Maksym Horodynets

Personal information
- Nationality: Ukraine
- Born: 11 October 1998 (age 27) Horishni Plavni, Ukraine
- Height: 1.75 m (5 ft 9 in)
- Weight: 69 kg (152 lb)

Sport
- Country: Ukraine
- Sport: Shooting
- Event(s): AP60, RFPM, RFP, STP, SPM, FP, RFPMIX, APTEAMM, RFPTEAMM

Medal record
Men's shooting
Representing Ukraine
World Championships
| Gold medal – first place | 2022 Cairo | 25m rapid fire pistol mixed team |
| Bronze medal – third place | 2025 Cairo | 25 m rapid fire pistol |
European Championships
| Gold medal – first place | 2025 Châteauroux | 25 m Standard Pistol Team |
| Gold medal – first place | 2025 Châteauroux | 25 m Center Fire Pistol Team |
European Junior Championships
| Silver medal – second place | 2017 Baku | 25m rapid fire pistol |
| Bronze medal – third place | 2016 Tallinn | 25m rapid fire pistol |

= Maksym Horodynets =

Ukrainian sport shooter

Maksym Horodynets (Максим Городинець, born 11 October 1998) is a Ukrainian male sport shooter.

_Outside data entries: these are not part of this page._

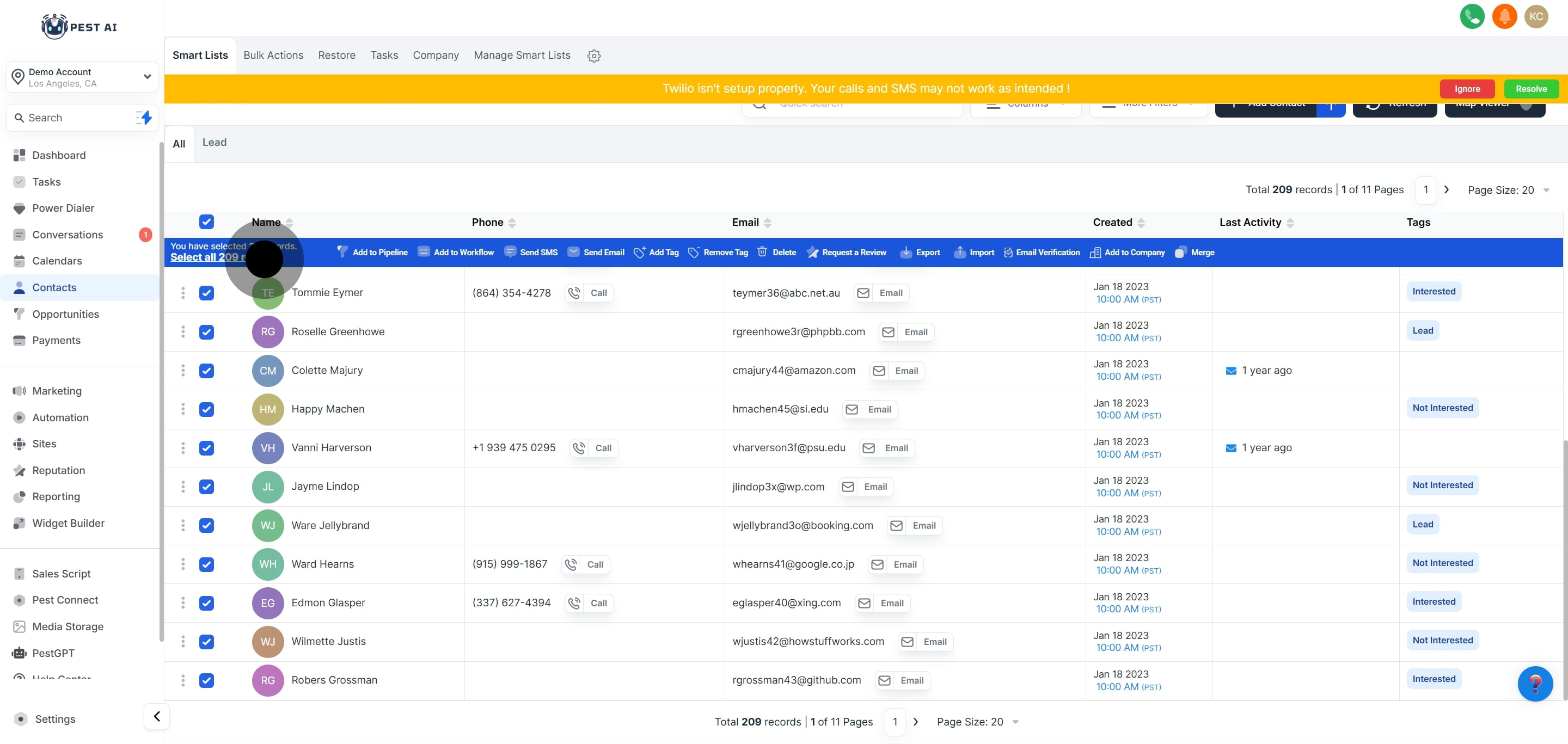This screenshot has height=744, width=1568.
Task: Open Smart Lists settings gear icon
Action: [593, 56]
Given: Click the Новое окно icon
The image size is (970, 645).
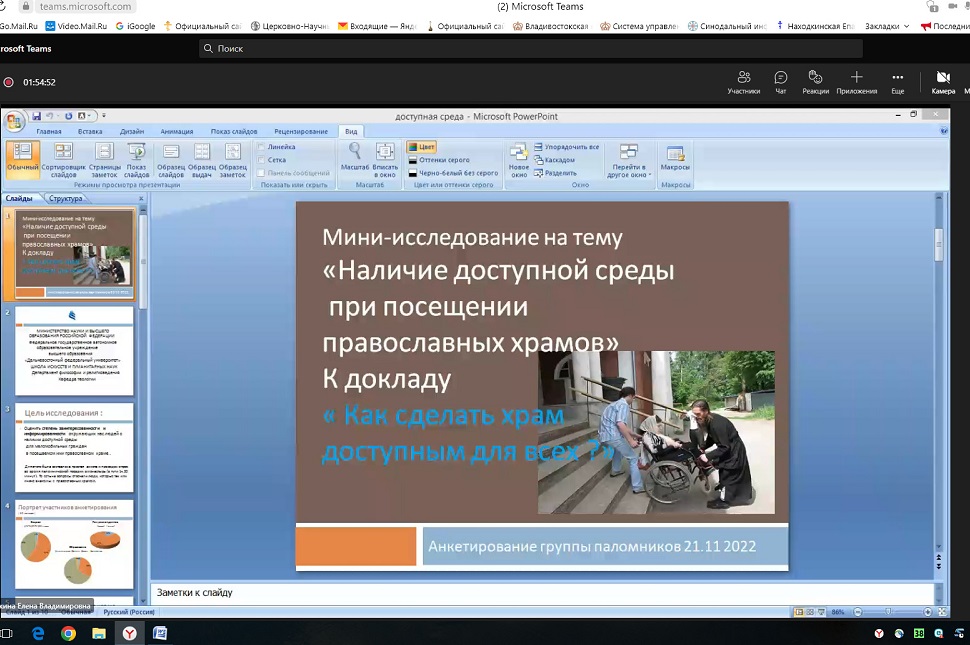Looking at the screenshot, I should coord(518,152).
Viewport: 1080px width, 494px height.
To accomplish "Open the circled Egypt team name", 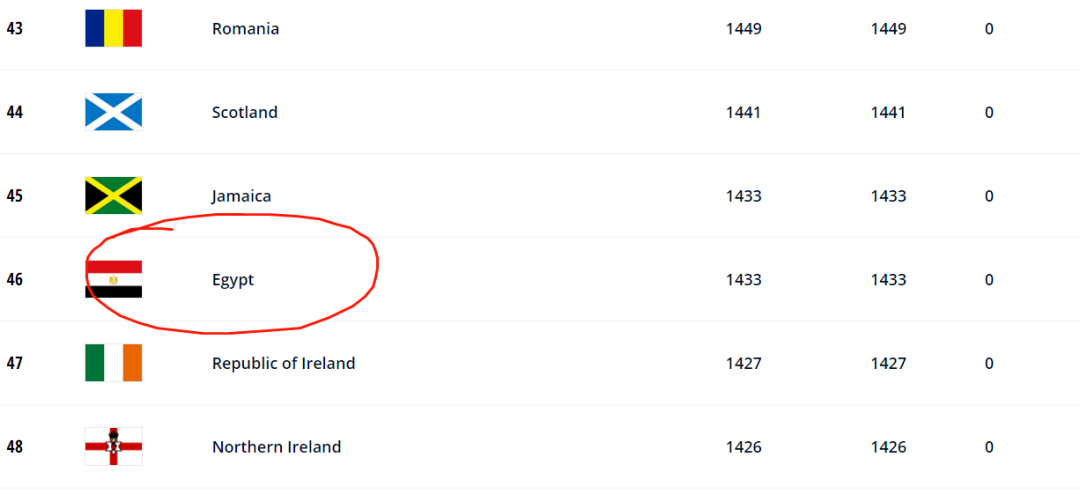I will click(x=233, y=280).

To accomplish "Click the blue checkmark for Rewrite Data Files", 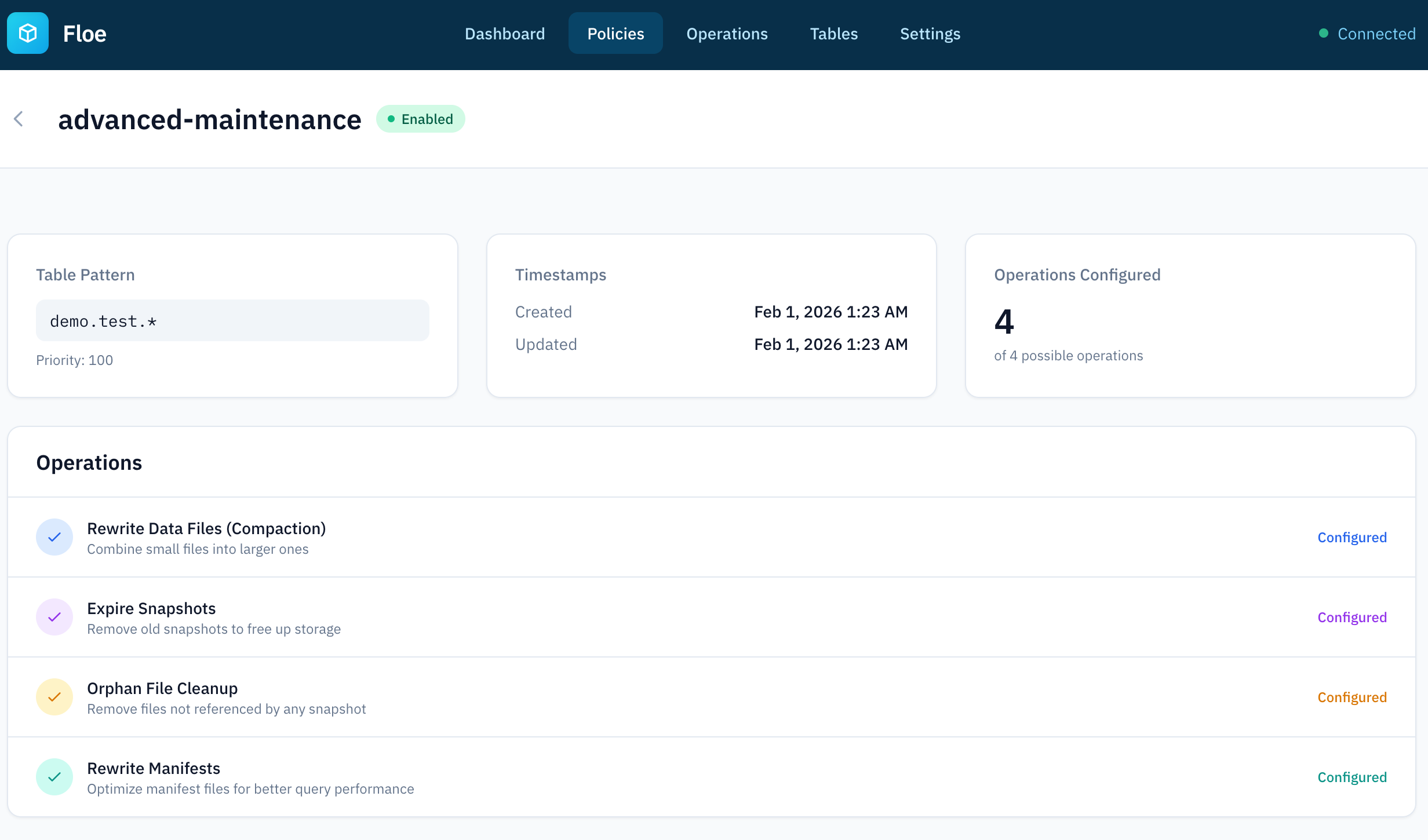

He competes in pistol competitions.

==Career==
Horodynets is a two-time European junior bronze medallist. During the 2022 season, Horodynets achieved a bronze podium rank in 25 metre rapid fire pistol mixed team event together with Anastasiia Nimets. Later in 2022, Horodynets and Yulia Korostylova became World champions in the 25 meters rapid fire pistol mixed team event.